この裁判は、ここに来て起こったものではなく株主総会の前から、進行していた。ただ、マスコミは、当然、こうなることを知っていて「お家騒動第2幕」として大々的に報道する予定だった。私のところにも、株主総会時に電話取材に応じたフジテレビの担当者から、何か情報はないかと問い合わせのメールが来たほどだ。
ゼミの後輩の久美子さん寄りの私だが、正直この裁判、少々分が悪いと感じている。裁判所が間に入ってなんとか和解の道を探ってほしいと思っている。
それより気になっているのは、別のことだ。雑誌「選択」7月号の記事7月3日.
新聞朝刊各紙に大塚家具の全面広告が掲載される予定だか、朝日新聞だけ外されるとのこと。理由は朝日が批判的な記事を書いたからだという。勝久前会長が会社を去り、耳の痛いことを言う者がなくなり、権力を掌握した久美子さんが女帝化してはいないかと案じている。
TBS系(JNN) 7月13日(月)12時42分配信
大塚家具の経営権をめぐる争いで、親子対決の第2幕が法廷で繰り広げられました。今年3月の株主総会に続いて、創業者の父と社長である娘が直接対決しました。
「会社も難しい時期だったので、貢献できればと社長を引き受けました。親が作った会社を守っていこうとやったことが無にされ、残念で情けない思いです」(大塚家具
大塚久美子社長)
13日の裁判で、父親の勝久前会長を前に厳しい言葉を繰り返した久美子社長。「親子対決」の第2幕が13日、法廷で繰り広げられました。訴状などによりますと、勝久前会長は2008年、久美子社長が役員を務める一族の資産管理会社「ききょう企画」に、保有していた大塚家具の株式130万株を譲渡する代わりに、15億円で社債を引き受けました。しかし、「期限までに社債が償還されなかった」として、15億円の支払いを求めています。
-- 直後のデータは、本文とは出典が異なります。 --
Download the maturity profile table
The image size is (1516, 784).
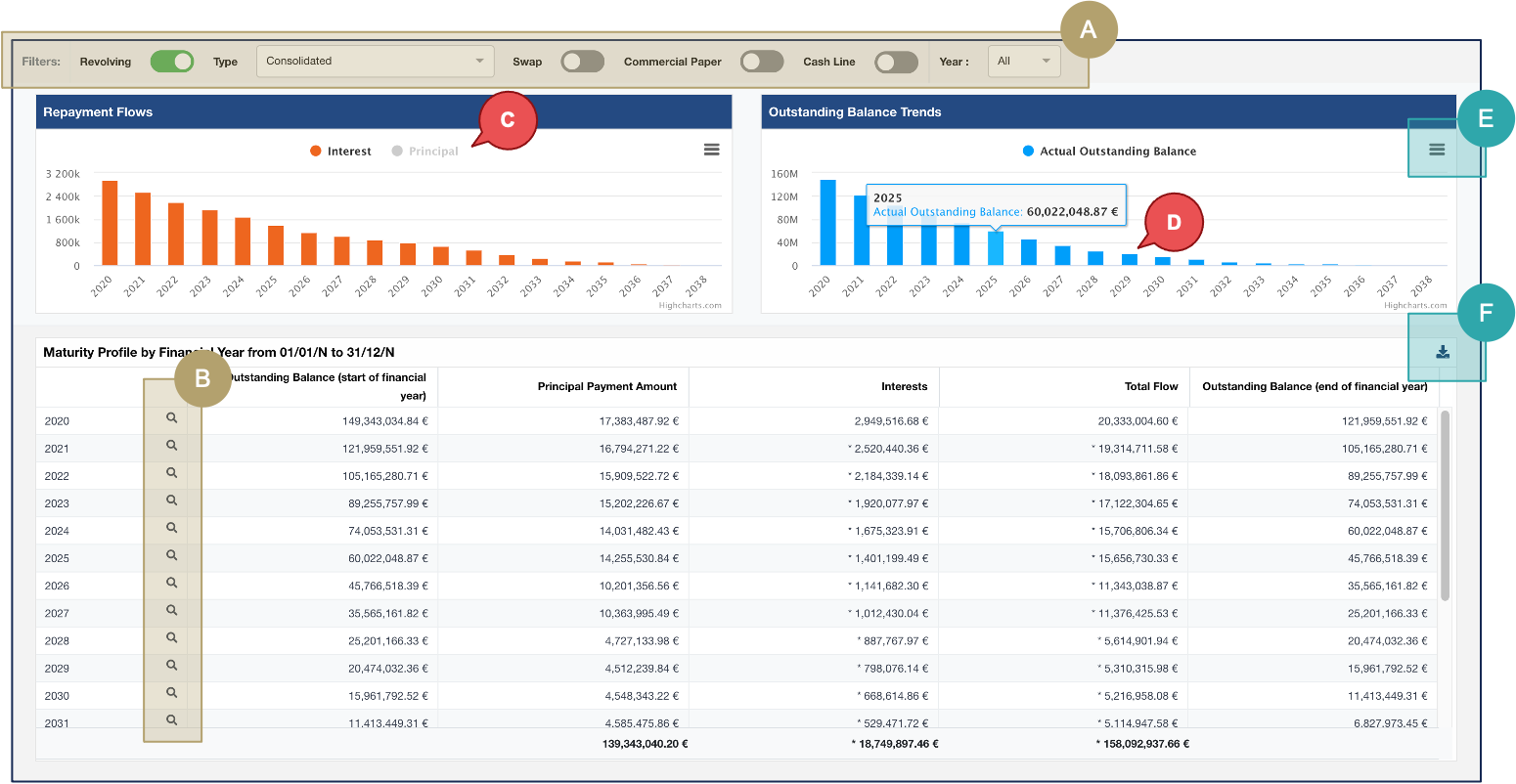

13日の裁判では、まず、久美子社長が全面的に争う姿勢を示しました。
「本質的な事業承継のため、親が作った会社を守っていこうとやったことです」(大塚家具 大塚久美子社長)
久美子社長は15億円の支払いについて、家族会議で「期限は自動的に延長する」と決まっていたとしたうえで、「原告(勝久前会長)もうなずき、同意していた」と主張しました。
「家族一体となって、その時は信頼関係がありました」(大塚家具 大塚久美子社長)
証言を終え、久美子社長は傍聴席へ。続いて行われた次女の証人尋問では、「両親に裏切られた」との言葉に久美子社長が涙を浮かべる場面もありました。
一方、勝久前会長は午後、本人尋問で、時折、声を荒らげ、興奮気味にこう証言しました。
「償還期限について自動延長の約束はしたか」(弁護士)
「してません」(勝久前会長)
「ききょう企画に株を譲渡したら売りにくくなると考えませんでしたか」(弁護士)
「だったら、なぜ私を追い出したんだ」(勝久前会長)
「質問をよく聞いてください」(裁判長)
「久美子氏について許せないことは?」(弁護士)
「経営の方向だけです」(勝久前会長)
「社債とは関係ないですか」(弁護士)
「関係ないです。ただ、利用したことは確か。私が教えてほしい。何があったかわからない」(勝久前会長)
勝久前会長は、大塚家具の株式18%を保有する筆頭株主。別の裁判では、「ききょう企画」から久美子社長に株式189万株が不当に移転されたとして返還を求めていて、その行方次第では影響力がさらに増す可能性があります。